"I remembered Mr. Blake and thought of his determined steps on this same Hercules Road. I slowly felt a tide of beauty, a magic in this raw rendition. Each blue or green or yellow tile alone was nothing, but together they were like a single being, humanity, an Albion rising."
Vishesh is seeing a representation of William Blake's painting, Albion Rose, rendered in small tiles. What is he seeing in this mosaic? What is the subject of Blake's painting? Who is Albion?
"'Optimism is believing. You have to believe that there has to be a good reason for all this.' He waved his arm, taking in everything – the houses, the street, the distant train always rattling out of sight, the city, the world. 'Cheers, mate.' he added with a quick salute. 'Salutations to the people.' When he said 'mate,' I really felt he meant it."
What role does the sqautter play in Vishesh's journey?
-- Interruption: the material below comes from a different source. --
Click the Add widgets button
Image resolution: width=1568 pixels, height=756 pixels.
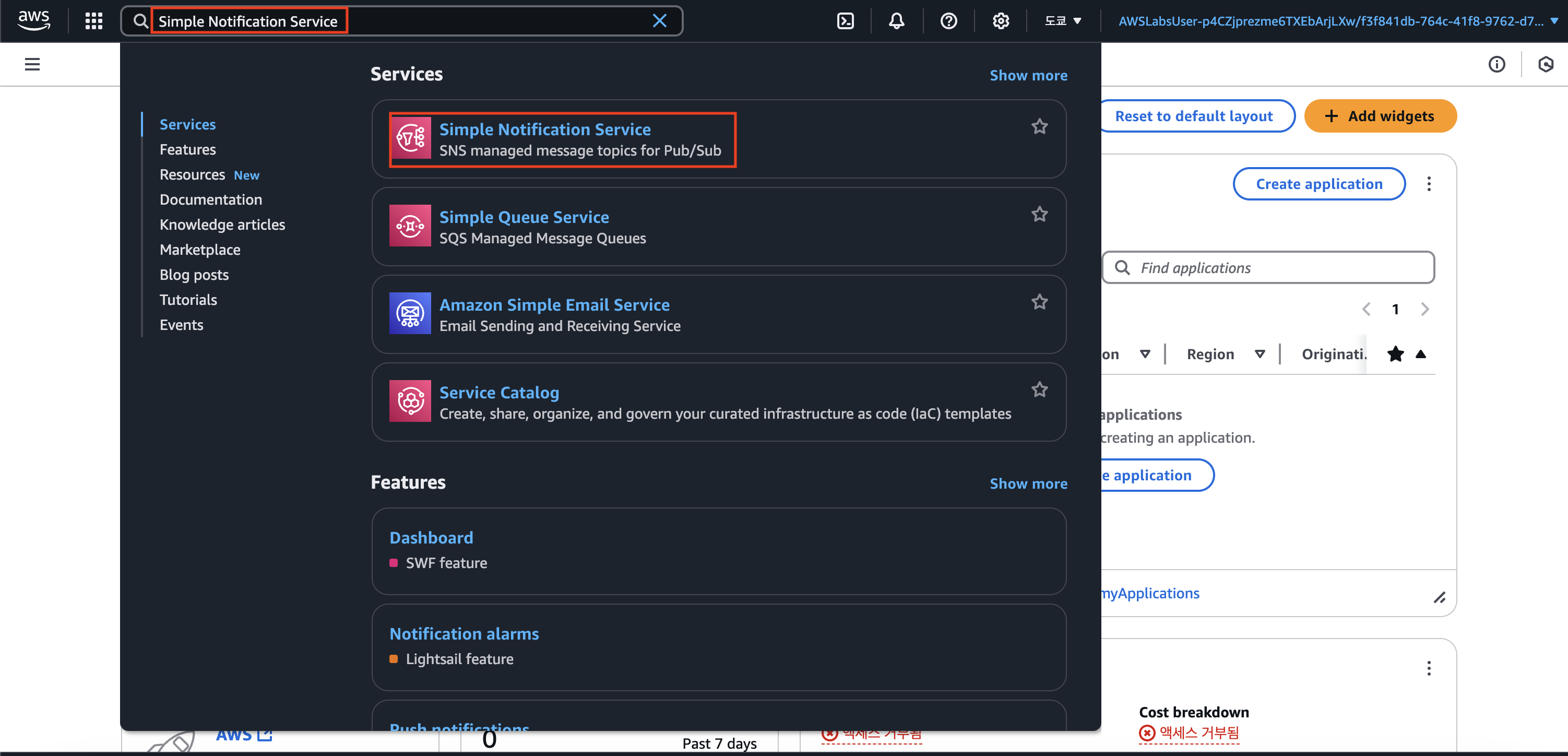click(x=1380, y=116)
Beyond the need for optimism, what does he give Vishesh that he can use in the events that follow?
"I stayed near Caxton Hall very late that night. It was warm. I sat on the stone of the front step of the closed hall.... I remembered the late evenings in India. I imagined the cows moving down Caxton Street, their feet raising a fine dust, their homeward journey. I could see them rounding the corner, some with large discordant bells, others swaying, timeless in their step."
Is Caxton Hall a temple to Vishesh like the Tate Gallery, like the golden spruce forest? Or is more like a museum or time capsule? Can place contain more than its own history?
In imagining the Indian cows on Caxton Street, what is Vishesh feeling?